Supplied information:

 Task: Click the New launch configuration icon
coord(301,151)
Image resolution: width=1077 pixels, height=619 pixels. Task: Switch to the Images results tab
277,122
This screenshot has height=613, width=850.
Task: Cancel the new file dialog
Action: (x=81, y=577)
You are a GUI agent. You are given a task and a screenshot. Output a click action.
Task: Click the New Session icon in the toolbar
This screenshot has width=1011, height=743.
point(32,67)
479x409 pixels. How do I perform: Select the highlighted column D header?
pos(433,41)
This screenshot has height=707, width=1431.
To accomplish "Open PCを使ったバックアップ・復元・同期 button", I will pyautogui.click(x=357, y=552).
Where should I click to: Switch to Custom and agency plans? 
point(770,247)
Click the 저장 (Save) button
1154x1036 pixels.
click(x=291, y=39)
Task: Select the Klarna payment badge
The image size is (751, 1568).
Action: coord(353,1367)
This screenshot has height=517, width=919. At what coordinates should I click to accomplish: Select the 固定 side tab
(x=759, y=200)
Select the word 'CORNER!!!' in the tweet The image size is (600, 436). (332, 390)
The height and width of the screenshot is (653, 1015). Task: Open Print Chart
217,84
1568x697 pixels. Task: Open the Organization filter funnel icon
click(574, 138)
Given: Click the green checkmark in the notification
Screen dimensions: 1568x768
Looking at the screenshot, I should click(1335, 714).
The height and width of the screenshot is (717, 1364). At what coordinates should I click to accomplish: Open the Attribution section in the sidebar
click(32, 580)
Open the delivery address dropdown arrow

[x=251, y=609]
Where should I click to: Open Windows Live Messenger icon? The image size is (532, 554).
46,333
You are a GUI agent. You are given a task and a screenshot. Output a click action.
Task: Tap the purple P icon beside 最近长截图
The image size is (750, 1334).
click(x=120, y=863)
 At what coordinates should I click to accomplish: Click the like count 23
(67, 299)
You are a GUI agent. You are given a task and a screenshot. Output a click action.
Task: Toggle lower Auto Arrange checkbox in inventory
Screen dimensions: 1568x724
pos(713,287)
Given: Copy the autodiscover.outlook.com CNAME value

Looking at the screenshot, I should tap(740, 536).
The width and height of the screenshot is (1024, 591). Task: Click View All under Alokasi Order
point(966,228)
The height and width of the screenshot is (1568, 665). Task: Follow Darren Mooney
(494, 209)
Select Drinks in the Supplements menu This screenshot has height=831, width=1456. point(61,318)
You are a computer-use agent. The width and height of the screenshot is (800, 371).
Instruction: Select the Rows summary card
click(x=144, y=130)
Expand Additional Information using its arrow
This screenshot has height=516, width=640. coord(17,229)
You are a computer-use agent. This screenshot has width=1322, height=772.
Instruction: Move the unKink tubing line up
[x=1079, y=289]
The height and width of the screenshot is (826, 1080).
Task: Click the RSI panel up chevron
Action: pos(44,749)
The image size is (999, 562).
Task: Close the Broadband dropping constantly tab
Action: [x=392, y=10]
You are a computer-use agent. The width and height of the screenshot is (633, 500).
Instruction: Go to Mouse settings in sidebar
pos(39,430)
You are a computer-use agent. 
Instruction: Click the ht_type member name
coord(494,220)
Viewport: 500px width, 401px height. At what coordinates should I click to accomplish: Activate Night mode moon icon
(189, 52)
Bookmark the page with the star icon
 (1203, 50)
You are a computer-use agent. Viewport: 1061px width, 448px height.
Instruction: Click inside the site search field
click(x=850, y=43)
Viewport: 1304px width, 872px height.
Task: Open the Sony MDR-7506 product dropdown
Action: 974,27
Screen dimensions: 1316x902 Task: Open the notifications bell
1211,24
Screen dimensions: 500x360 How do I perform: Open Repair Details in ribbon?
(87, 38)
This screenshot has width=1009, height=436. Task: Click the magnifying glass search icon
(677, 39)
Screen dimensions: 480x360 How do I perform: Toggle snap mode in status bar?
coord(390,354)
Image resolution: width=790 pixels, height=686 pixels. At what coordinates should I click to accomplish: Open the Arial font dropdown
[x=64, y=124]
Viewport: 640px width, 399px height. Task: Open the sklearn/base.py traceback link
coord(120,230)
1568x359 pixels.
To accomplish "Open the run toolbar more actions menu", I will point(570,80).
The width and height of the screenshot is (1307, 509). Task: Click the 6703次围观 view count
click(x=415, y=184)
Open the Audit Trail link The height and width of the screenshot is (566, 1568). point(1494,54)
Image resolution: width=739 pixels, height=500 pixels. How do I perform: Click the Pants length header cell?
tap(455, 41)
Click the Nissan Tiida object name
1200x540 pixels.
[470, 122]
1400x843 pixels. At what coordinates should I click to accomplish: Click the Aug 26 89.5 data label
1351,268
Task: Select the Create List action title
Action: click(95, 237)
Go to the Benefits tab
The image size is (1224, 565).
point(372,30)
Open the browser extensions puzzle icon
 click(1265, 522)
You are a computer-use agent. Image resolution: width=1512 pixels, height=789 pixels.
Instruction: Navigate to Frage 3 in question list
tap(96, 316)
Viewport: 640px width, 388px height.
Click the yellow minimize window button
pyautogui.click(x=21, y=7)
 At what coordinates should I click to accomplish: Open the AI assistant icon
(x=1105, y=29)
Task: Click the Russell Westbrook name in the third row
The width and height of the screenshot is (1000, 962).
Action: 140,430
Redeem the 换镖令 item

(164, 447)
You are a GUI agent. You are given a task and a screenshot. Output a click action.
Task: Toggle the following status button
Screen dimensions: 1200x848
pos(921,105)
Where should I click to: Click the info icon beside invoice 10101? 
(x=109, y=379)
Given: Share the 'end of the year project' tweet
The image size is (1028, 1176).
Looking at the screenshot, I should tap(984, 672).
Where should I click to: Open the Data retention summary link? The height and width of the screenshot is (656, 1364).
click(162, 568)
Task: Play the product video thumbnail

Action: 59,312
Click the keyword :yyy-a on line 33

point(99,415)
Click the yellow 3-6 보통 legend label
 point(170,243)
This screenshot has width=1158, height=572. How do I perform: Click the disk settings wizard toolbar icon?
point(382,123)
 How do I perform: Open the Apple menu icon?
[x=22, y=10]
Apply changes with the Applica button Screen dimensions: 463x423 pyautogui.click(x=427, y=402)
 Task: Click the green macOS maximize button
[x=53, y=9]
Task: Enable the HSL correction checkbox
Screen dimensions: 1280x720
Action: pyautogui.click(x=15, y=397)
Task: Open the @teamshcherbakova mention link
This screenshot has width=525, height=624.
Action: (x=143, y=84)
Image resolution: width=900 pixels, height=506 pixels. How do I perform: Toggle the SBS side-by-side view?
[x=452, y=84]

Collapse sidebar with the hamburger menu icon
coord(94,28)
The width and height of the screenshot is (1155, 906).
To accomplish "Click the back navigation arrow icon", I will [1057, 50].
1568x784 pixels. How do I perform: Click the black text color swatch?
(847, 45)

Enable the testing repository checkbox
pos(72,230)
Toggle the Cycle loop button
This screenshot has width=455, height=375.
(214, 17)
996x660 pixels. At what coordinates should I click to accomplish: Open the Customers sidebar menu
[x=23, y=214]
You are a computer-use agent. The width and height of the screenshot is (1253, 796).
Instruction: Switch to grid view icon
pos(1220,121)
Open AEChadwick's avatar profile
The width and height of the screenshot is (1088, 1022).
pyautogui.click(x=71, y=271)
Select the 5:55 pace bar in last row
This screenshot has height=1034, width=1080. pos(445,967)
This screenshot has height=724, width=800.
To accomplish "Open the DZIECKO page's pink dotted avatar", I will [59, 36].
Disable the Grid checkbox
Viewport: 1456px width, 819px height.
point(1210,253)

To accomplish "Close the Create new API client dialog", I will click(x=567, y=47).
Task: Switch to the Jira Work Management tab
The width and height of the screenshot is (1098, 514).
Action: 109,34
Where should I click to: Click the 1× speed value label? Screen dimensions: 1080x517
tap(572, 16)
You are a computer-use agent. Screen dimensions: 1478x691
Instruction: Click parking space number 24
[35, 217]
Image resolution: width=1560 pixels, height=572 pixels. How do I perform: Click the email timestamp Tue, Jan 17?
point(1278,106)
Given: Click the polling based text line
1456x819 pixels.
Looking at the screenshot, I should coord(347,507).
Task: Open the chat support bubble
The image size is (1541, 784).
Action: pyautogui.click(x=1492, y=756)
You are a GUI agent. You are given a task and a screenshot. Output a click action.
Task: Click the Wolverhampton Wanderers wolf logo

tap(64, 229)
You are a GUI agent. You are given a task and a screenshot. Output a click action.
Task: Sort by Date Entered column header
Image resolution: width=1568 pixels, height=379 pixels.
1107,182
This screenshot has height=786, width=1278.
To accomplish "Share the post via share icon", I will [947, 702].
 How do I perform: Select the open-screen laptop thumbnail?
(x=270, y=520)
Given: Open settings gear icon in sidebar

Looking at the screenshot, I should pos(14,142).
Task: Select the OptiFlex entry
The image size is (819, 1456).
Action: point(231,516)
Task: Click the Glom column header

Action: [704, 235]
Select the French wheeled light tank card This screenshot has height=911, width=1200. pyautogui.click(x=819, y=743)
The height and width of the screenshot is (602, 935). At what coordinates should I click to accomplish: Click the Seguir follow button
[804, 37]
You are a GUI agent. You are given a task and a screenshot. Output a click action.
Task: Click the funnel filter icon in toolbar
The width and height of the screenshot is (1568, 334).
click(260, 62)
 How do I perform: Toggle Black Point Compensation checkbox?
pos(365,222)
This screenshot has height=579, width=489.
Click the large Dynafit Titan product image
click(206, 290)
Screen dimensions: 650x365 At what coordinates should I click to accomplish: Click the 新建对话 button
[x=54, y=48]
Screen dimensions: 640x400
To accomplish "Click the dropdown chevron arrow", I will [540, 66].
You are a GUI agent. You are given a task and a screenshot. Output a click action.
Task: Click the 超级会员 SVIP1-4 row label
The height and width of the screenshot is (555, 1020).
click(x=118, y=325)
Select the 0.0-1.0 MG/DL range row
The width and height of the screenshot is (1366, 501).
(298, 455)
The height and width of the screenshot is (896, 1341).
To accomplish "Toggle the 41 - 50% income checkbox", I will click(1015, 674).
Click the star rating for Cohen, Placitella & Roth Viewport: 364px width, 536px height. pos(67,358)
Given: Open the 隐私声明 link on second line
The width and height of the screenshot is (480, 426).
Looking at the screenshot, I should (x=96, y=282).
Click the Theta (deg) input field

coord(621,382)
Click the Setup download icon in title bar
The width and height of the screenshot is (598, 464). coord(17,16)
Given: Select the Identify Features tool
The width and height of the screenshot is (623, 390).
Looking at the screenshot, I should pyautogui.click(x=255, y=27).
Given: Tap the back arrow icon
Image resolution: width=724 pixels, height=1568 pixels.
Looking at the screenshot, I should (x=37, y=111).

Work instruction: Filter these records, keeping every line where the word "computer" occurs.

Output:
You are a computer-use agent. The width and height of the screenshot is (800, 371).
You are a computer-use agent. This screenshot has width=1322, height=772.
You are a computer-use agent. The width and height of the screenshot is (633, 500).
You are a computer-use agent. 
You are a computer-use agent. Viewport: 1061px width, 448px height.
You are a computer-use agent. Image resolution: width=1512 pixels, height=789 pixels.
You are a computer-use agent. The width and height of the screenshot is (1253, 796).
You are a computer-use agent. Screen dimensions: 1478x691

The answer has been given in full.